Leveraging Your Group’s Size

Not long ago I had a conversation with a youth pastor of a large church in our area that absolutely rocked my ministry perspective.  Due to a school schedule conflict, a small group of about 15 students that were a part of his student ministry could not attend their church’s large mission trip.  As a concession, this lead youth pastor agreed to take this small group on a later trip.  The youth pastor went on and on about how great it was to get to spend time with such a small number of students.  Ironically, 15 is a pretty good number of students for me when it comes to getting students to attend an event that lasts more than a day.  It really made me wonder if I was using the size of my group to our advantage.  What were we doing that embraced our size rather than in spite of our size?  Are we making the most of our ability to be flexible and spontaneous with certain events?  Are we using our smaller size to have big conversations?

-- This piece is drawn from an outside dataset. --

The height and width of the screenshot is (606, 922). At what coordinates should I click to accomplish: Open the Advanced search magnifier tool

The term leveraging has become a somewhat overused one in church leadership recently, but I feel that it particularly applies to this discussion.  Regardless of your church’s size, you must use that factor to your advantage.  When I look at the big programs in our area, I lament our lack of resources and critical mass for big events.  When I look at their numbers, I admit that I get antsy and wonder if I am making a difference.  Here’s what is crazy: sometimes when large church ministers look at smaller churches, they wonder the same thing.  They worry about students falling through the cracks and wish they could run a simpler ministry that does not require charter buses when they want to take a trip to Sonic.

One of the problems with leveraging your groups’s size is that the models of ministry that are advertised in books and articles are almost entirely based on very large churches.  If a student minister with 40 kids tries to do everything Saddleback or Willow Creek does, there will typically be problems with duplicating that model in the smaller context.  The resources that come out of larger churches are great, but the problem arises when we think that our church should look like that church or our program should look like that program.  It would be like Mayberry deciding to restructure using the plans of New York City.  It just won’t work, and it really shouldn’t.  When we focus on becoming more like a larger church’s ministry, we are denying all of the benefits of being a smaller group.

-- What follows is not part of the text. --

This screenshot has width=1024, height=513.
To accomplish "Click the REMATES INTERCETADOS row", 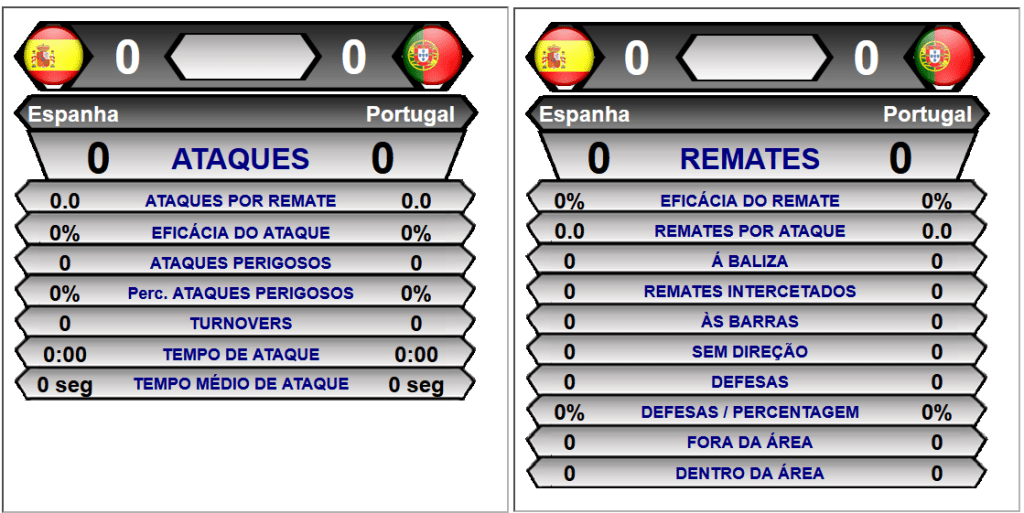I will click(x=756, y=289).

The same holds true for larger churches wishing that they could be smaller.  The trick is to embrace the size of your church and determine ways to make the group smaller.  Perhaps my friend saw the benefit of the smaller mission trip group and will consider doing multiple mission trips with smaller students.  Maybe rather than having the large group times as your key point of emphasis, larger churches constantly discuss the importance of small group discipleship.  I served as part of a large college ministry that found it difficult to disciple the mass of college students who came in the doors.  The answer was to create small groups that brought certain people together and created different discipleship opportunities.

In the end, our mission is not to have an awesome program.  Our mission is not to have the largest number of students in town.  Our mission is to make disciples.  A huge step in doing that is to stop worrying about how cool our program looks on a flow chart or how awesome our logo looks.  When we get down to simply looking for the unique ways that our church can lead students to know Jesus and become his disciple, we will find that God has given us everything we need to accomplish the task that he has called us to.